St. Croix, US Virgin Islands -- June 2014 (Part 6B: Cane Bay & Northshore Road)

During my drives (on the left-hand side of the road, of course), I’d look at the scenery.  If there was a place for me to pull off, I would so I could take some pictures.  I did that on my first trip here, and continued to do so on this trip.  Northshore Road was very good for that, as I found some places which the distance from the side of the road to the beach was a couple dozen steps.  Many of these were small sand beaches with minimal coral, and all were completely secluded.  Had I brought my suit with me, these places would’ve been nice for a quick swim.



One particular place I pulled off which gave good picture opportunities also gave my creative mind an idea.  I looked at the pristine smooth sand, untouched by rocks, bird tracks, or other things which kept it from being an open canvas to draw on.  Waves come in and out regularly, so there’s not the time to do some extensive artwork, but I wanted to leave a mark.  Using a nearly palm tree frond so I could reach my canvas as much as possible (and cut down on the amount of footprints I’d leave), I wrote a message in the sand about how much I enjoyed this place.

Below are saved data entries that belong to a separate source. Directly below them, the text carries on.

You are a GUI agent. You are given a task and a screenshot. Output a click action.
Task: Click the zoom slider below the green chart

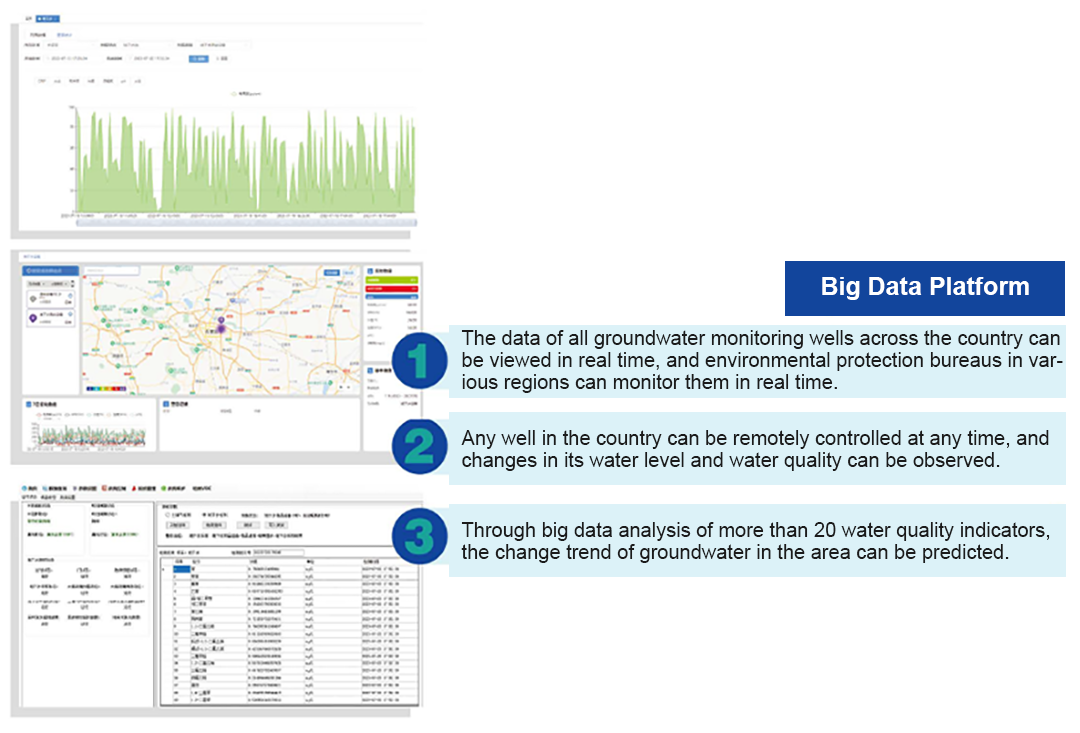click(x=240, y=221)
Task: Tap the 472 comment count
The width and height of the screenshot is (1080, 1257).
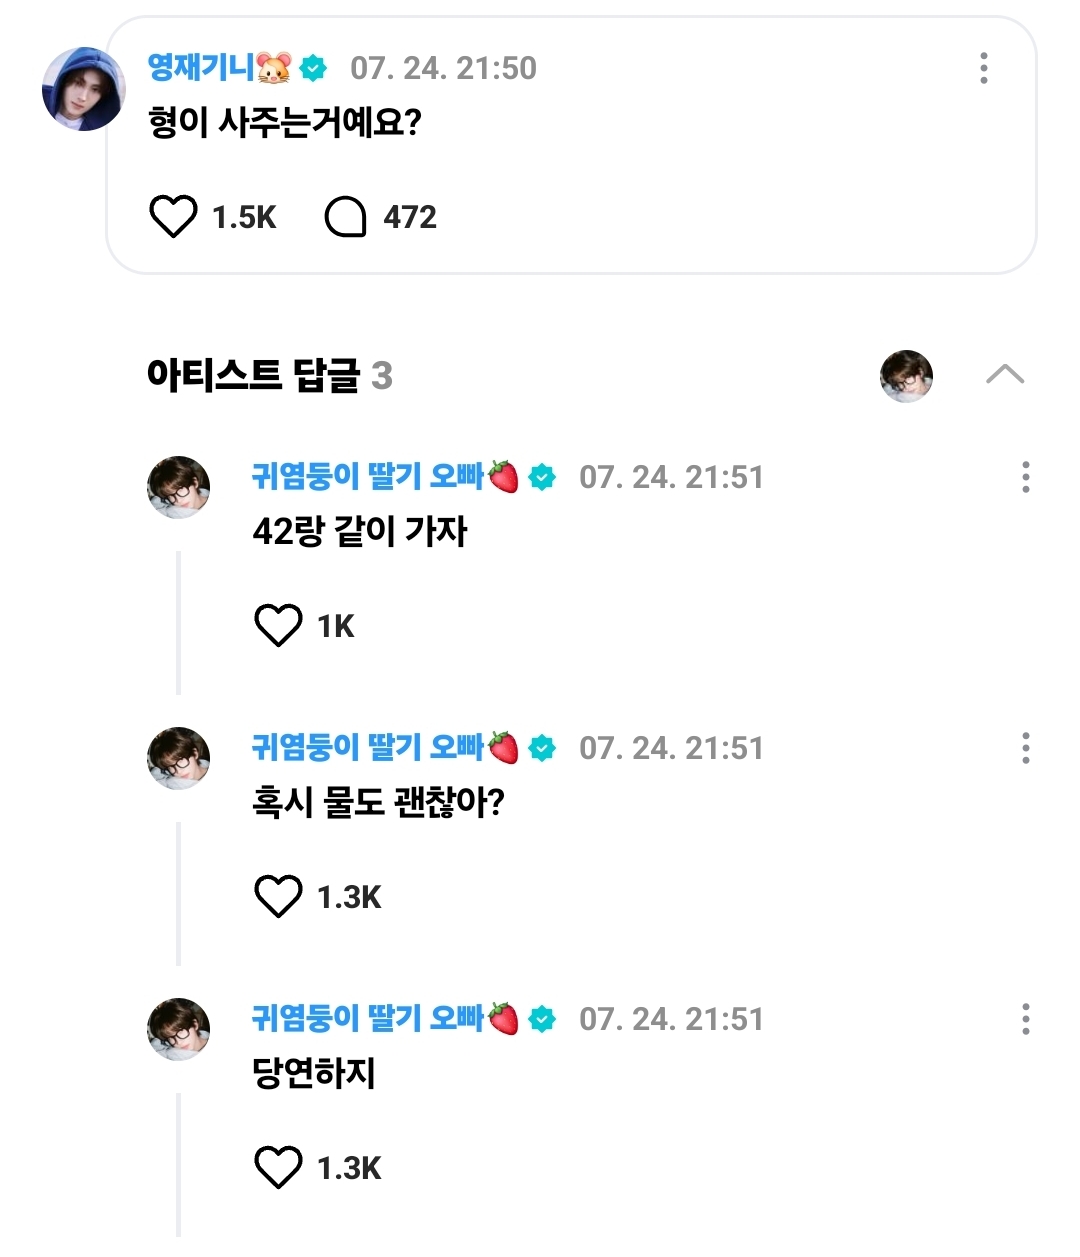Action: click(x=410, y=217)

I stepped back to take a picture of it, and a wave came in and obliterated part of it, so I had to redraw it.  But I was quick with the camera and captured my message to St. Croix.  I dated it today’s date, and signed it with the same “A” symbol I use for my anonymous work.  Satisfied with the message, I continued on my journey.  I know the message was fleeting, as wide and tide would soon wash it away, but the intent (and energy behind it) would stay for a long time.
When I decided I was going to return to the Cane Bay area, I had two places in mind to get lunch, one being (of course) Eat @ Cane Bay, and the other was Off The Wall.  As Off The Wall seemed more “pub grub”-like, I went to Eat to get the Build Your Own Burger.



I was attended to by Meredith, who probably thought I was weird to sit with my back to the beach.  While that allowed me to do some people watching in here, it also gave the opportunity for me to lend my camera to her to take a shot of me with the beach in the background.  In hindsight it probably would’ve been easier in the first place to sit sideways (as I turned to look at the beach as much as other people).  I didn’t want to seem like I was really antsy by moving around a lot.

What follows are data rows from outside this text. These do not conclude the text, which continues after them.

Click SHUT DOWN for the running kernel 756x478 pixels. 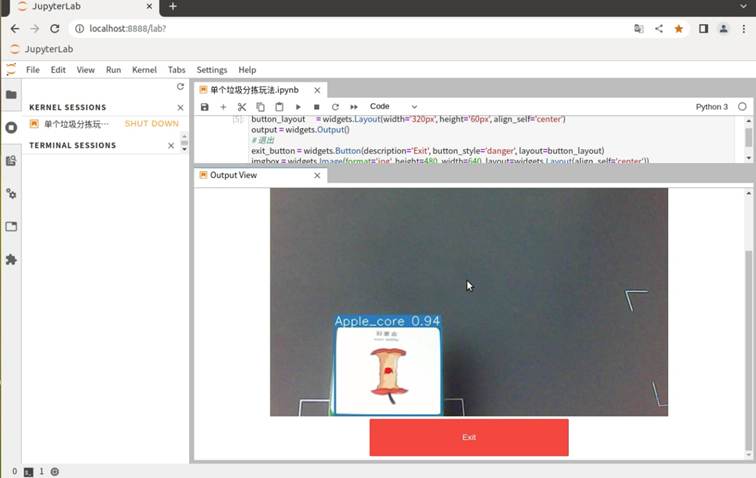[x=151, y=124]
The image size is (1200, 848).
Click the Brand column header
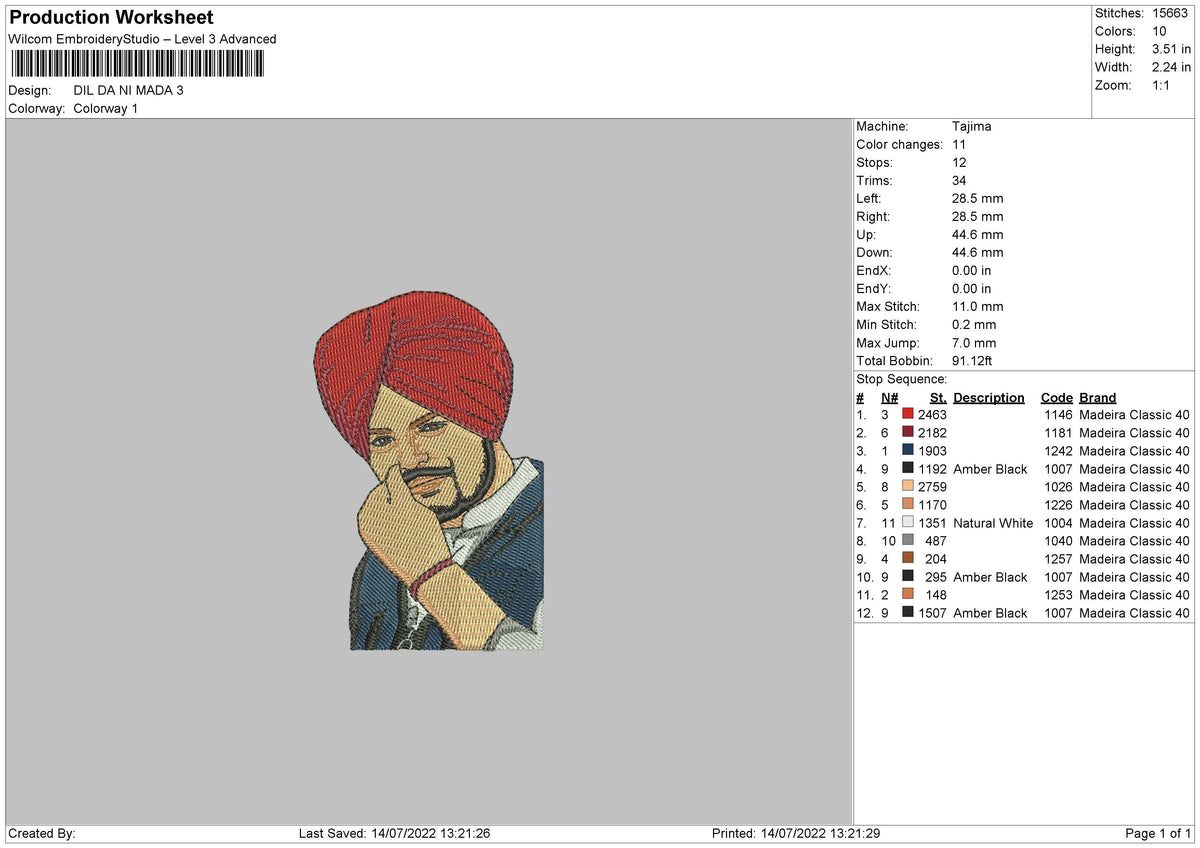click(x=1098, y=398)
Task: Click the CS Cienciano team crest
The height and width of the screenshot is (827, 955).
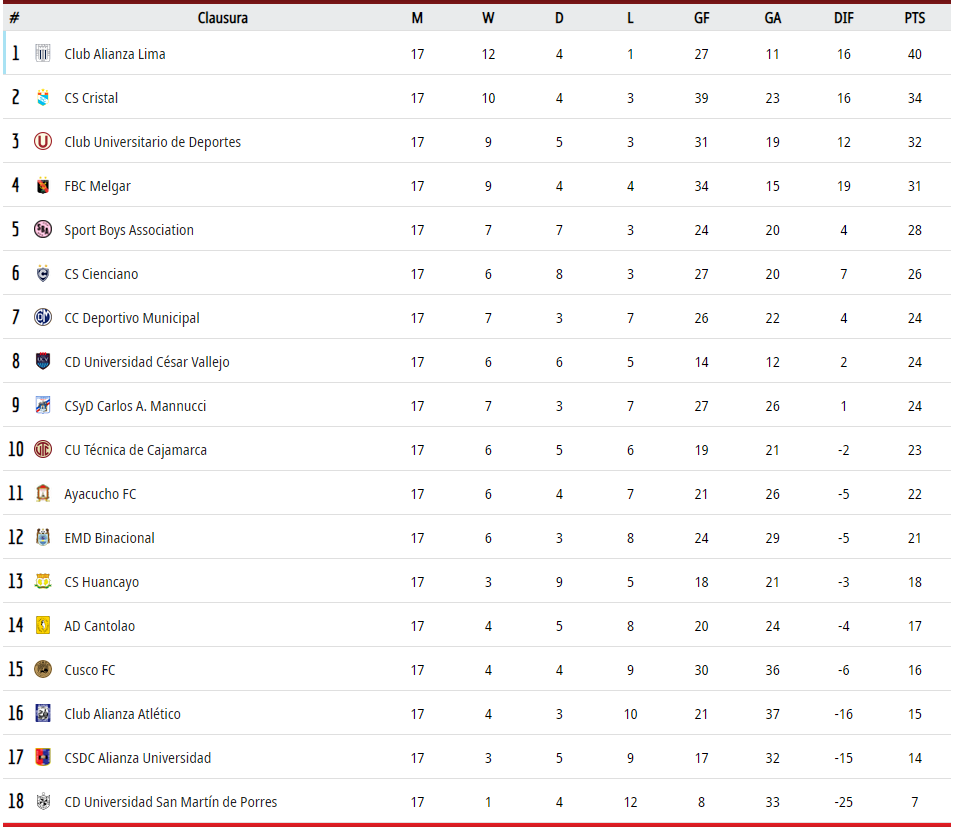Action: click(43, 273)
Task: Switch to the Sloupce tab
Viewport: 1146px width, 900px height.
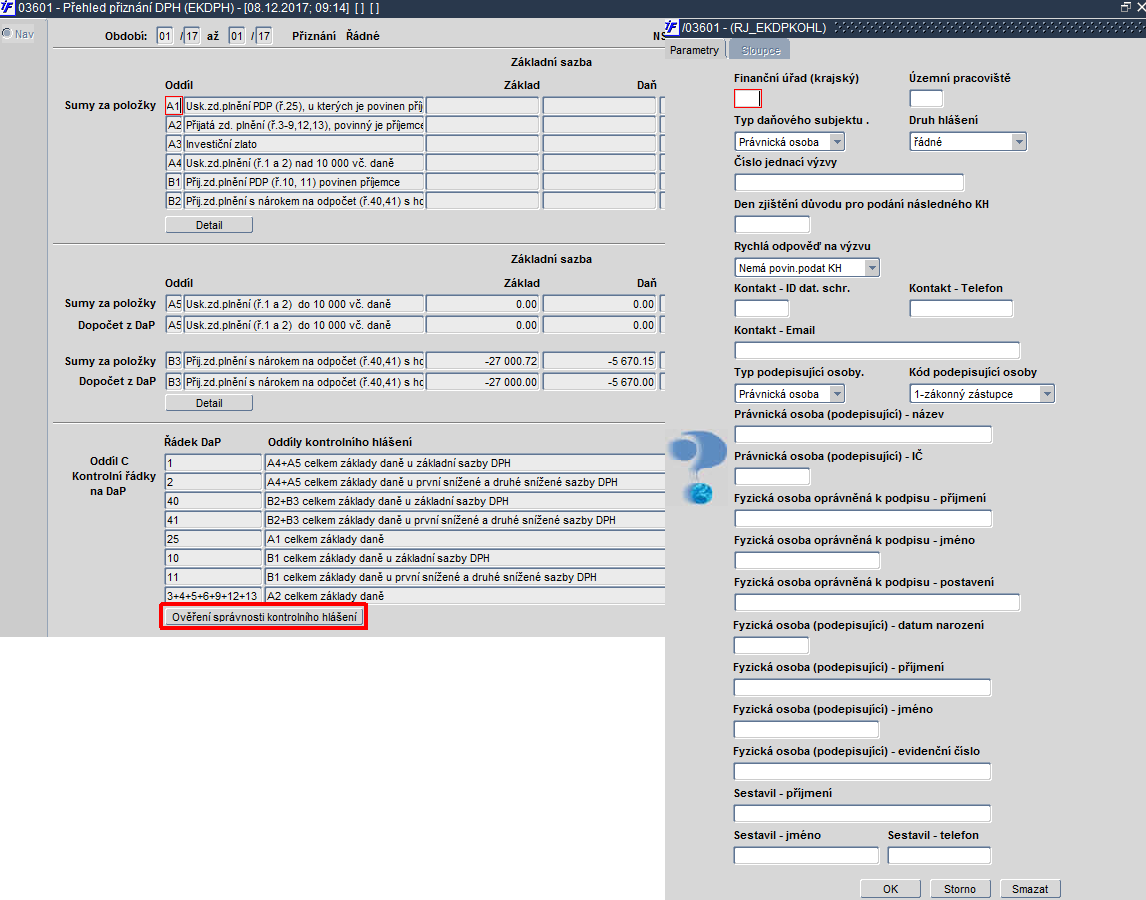Action: click(760, 50)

The meal was still good.  I had a piece of grilled chicken with Swiss cheese, and it was yummy.  Again, I noticed that I had no cell signal while I was in the area of Cane Bay.  Other places on the island it would swap from T-Mobile to one of the local carriers, so I was keeping my cell use to a minimum for that reason.  I figured if I’d ever stayed at the Cane Bay area, it’d be like being at my parents’ place in NY where I have no phone reception due to the mountains (and my battery constantly runs down as it’s searching for a signal).
There was a restaurant near where Route 73 joined 80 which had a sign noting they had ice cream (unfortunately I can’t recall the name of the place).  I figured I’d stop there after lunch for dessert.  After leaving Eat, as I was on the way back through this section, someone was parked in what appeared to be the entrance to the establishment (blocking the driveway), so I couldn’t pull in.  There was a corner store also at that intersection (which I’d gotten water at on my last visit) which was now closed.
Near a piece of property for sale, I took a picture across the bay of the tower I’d visited on my previous trip.  Since I’d seen it on the way in, I knew where it was in order to take a shot of that again.

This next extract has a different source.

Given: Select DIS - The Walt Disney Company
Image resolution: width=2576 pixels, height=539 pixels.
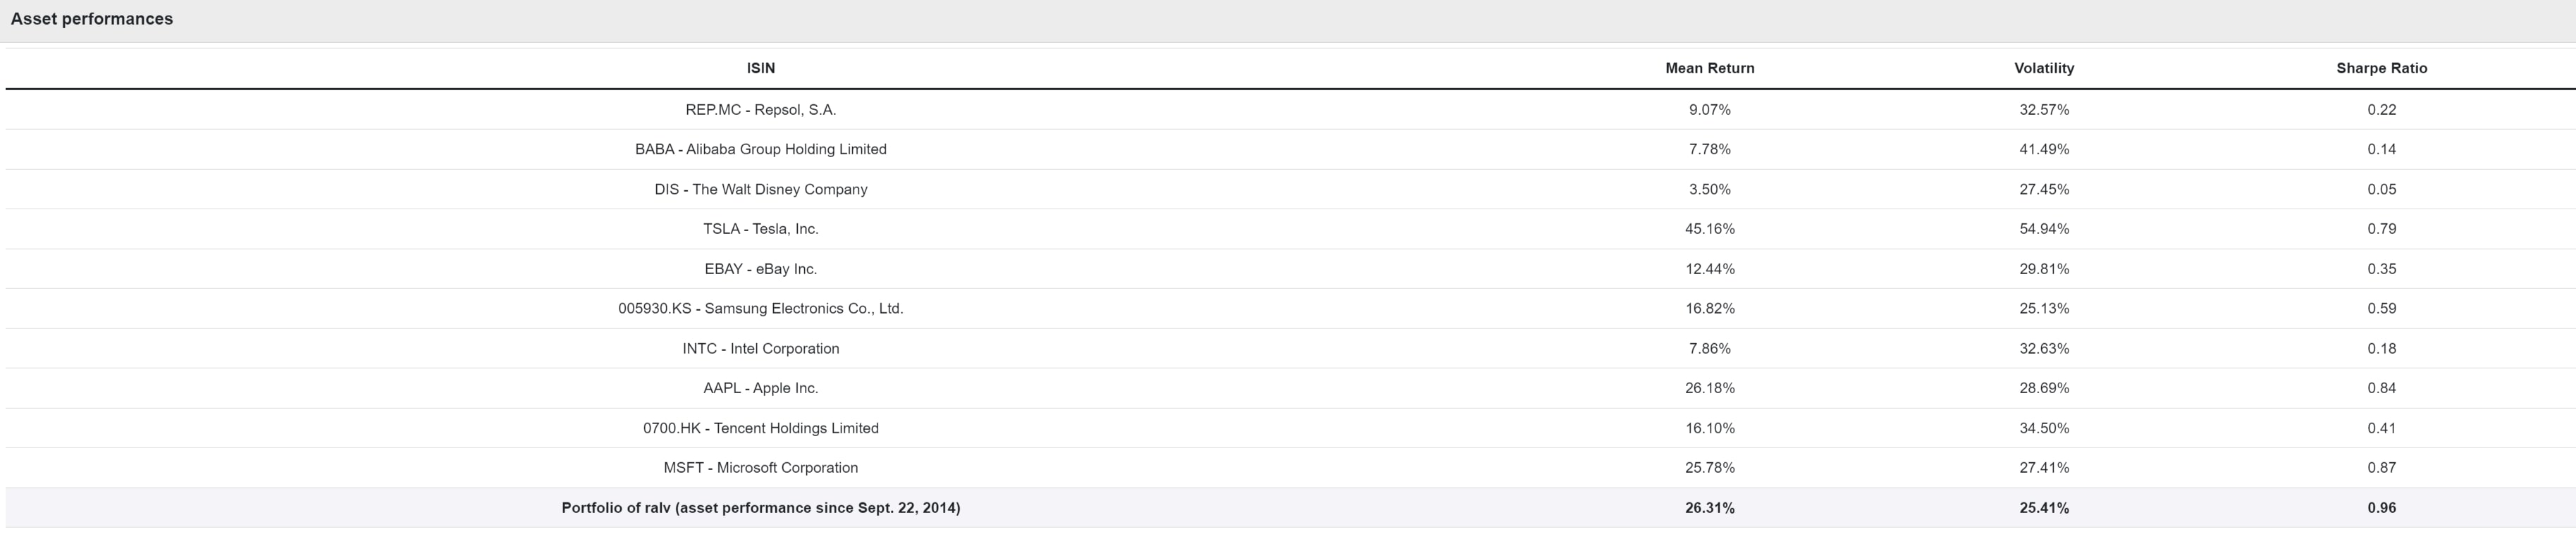Looking at the screenshot, I should pyautogui.click(x=1290, y=189).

I drove up the dirt road to that tower again, and took a few more pictures, but nothing as extensive as previously.  I could see the weather was starting to get cloudy, and I didn’t want to have all the same photographs as before.  I did a couple selfies there, and also a picture of the grave there.  Juanita “Candy” Dyer lived between 1924-2004, and to be buried on the top of the hillside overlooking this view must’ve been a real special request.






Coming back down Route 80, I did turn into the cove where Columbus’ second landing was.  The half-dozen locals gave me an odd look as I pulled in, and it wasn’t very welcoming.  I ended up just pulling right around.  It’s a pretty secluded area, and you do what you need to in order to stay safe.  If you’re gut tells you something, usually it’s a good idea to follow it.
Off of 80 was Route 78 which had a sign which said “Scenic Drive,” so I took a chance.  The road was wide, smooth, and curvy as it ascended.  I could hear Silvara’s transmission whine the entire way.  The growth at the side of the road was too high in most places in order to get a good view.  I got to one section with a “Dead End” sign immediately followed by one which said “No beach, no view.”  When the road ended at the gate to someone’s driveway, I figured they put the second sign there to discourage tourists.  After coming down and back to 80, I tried to see if there was anything worth seeing down Route 79.  I hoped I could reach the Salt River Bay National Park.  No dice there.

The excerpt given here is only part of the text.